What if a robot could watch a video of someone doing a task, imagine how to do it itself, and then just do it? That is the idea behind Large Video Planner, a new robot foundation model from researchers at Harvard's Kempner Institute, MIT, and UC Berkeley. Instead of learning tasks from language instructions and robot-specific motion data — the standard vision-language-action approach — LVP learns from internet video and generates a visual plan before acting. The robot's hardware is the prop. The brain is the story.
The core argument is deceptively simple: language contains little direct information about how the physical world behaves. A sentence like "place the bottle on the paper" tells you almost nothing about the angles, forces, and timing involved. But a video of someone doing that task encodes all of it — the reach, the grip, the release, the way fabric shifts under weight. Video is dense with physical and semantic information that text simply cannot match.
LVP works in two stages. First, given a starting image and a text instruction like "pull a piece of tape," the model generates a short video showing the task completed — a visual imagination of the action. Second, that video is converted into robot actions using a hand motion reconstruction model and a retargeting system. The robot sees what it should do before it does it. According to Yilun Du, a Kempner Institute investigator and assistant professor of Computer Science at Harvard SEAS: "Language contains little direct information about how the physical world behaves. Our idea is to train a model on a large amount of internet video data, which contains rich physical and semantic information about tasks."

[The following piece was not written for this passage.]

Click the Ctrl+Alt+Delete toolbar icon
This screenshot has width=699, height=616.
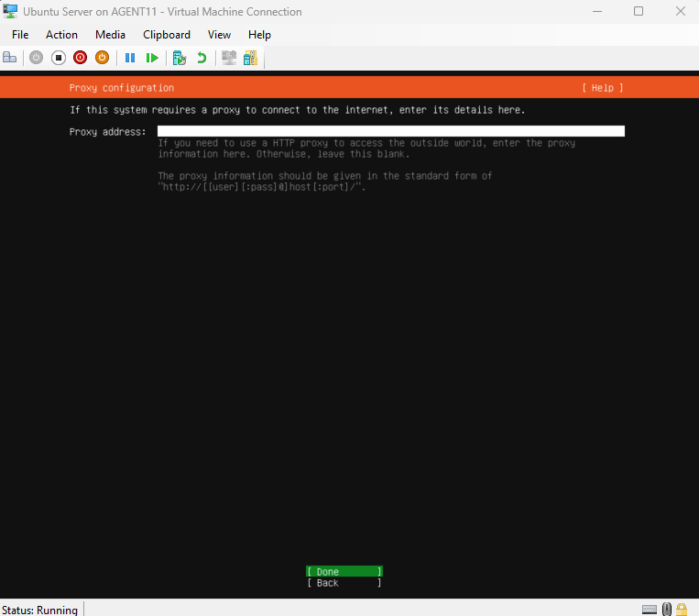[x=10, y=58]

On third-party selected novel tasks evaluated in real-world settings, LVP achieved 59.3 percent success, compared to 39.3 percent for the next-best prior approach — roughly a 20-point jump that suggests the system is not simply memorizing demonstrated sequences but learning something more transferable.

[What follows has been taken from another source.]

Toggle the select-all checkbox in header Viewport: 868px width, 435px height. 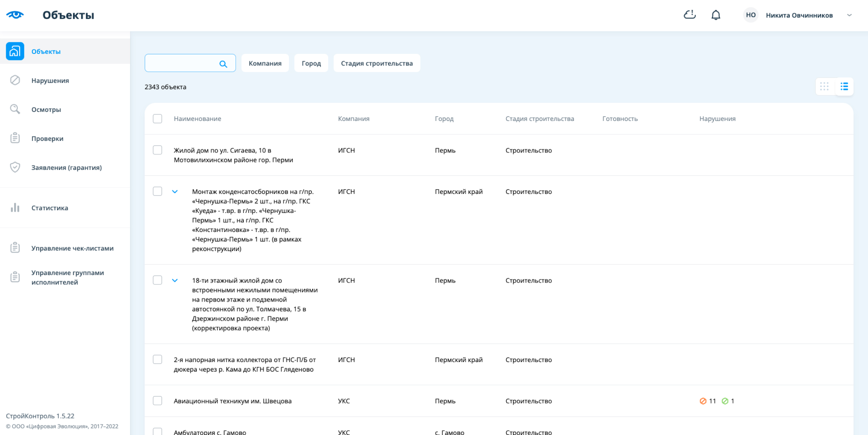(x=158, y=119)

The result lands in the context of a long argument about what robot foundation models should be built on. The dominant approach extends large multimodal language models with action outputs, betting that scale and language understanding will transfer to physical manipulation. LVP is a different bet: that the missing ingredient is not more language reasoning but better visual priors. "The video generation capabilities learned from internet data help transfer knowledge to the robot foundation model," Du said. "The idea is to synthesize videos showing how a robot should act in a new task."

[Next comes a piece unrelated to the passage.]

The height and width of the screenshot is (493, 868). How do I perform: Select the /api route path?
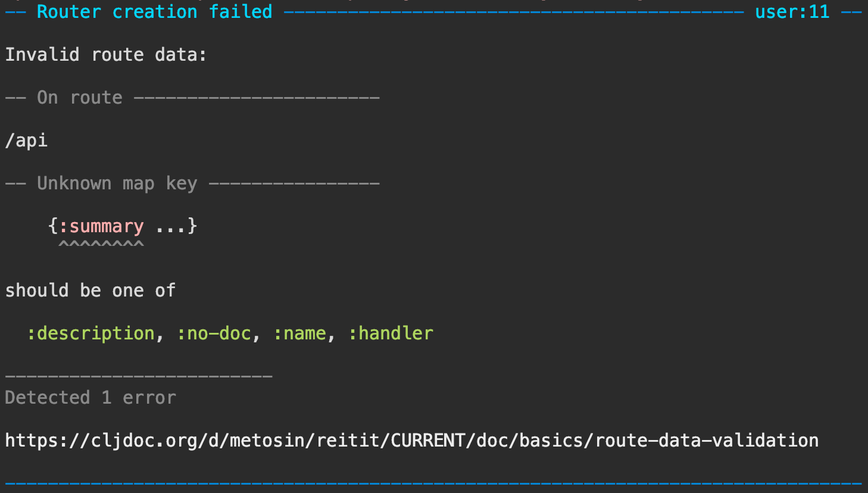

The paper's author list reads like a rough draft of a modern AI hall of fame. Yilun Du at Harvard is corresponding author. Pieter Abbeel at UC Berkeley — whose name appears on some of the most cited robot learning papers of the past decade — is a co-author. So is Russ Tedrake, a vice president of robotics research at MIT and Harvard, and Vincent Sitzmann, an associate professor at MIT. William Freeman and Jitendra Malik, both longtime pillars of computer vision at MIT and Berkeley, round out the author list.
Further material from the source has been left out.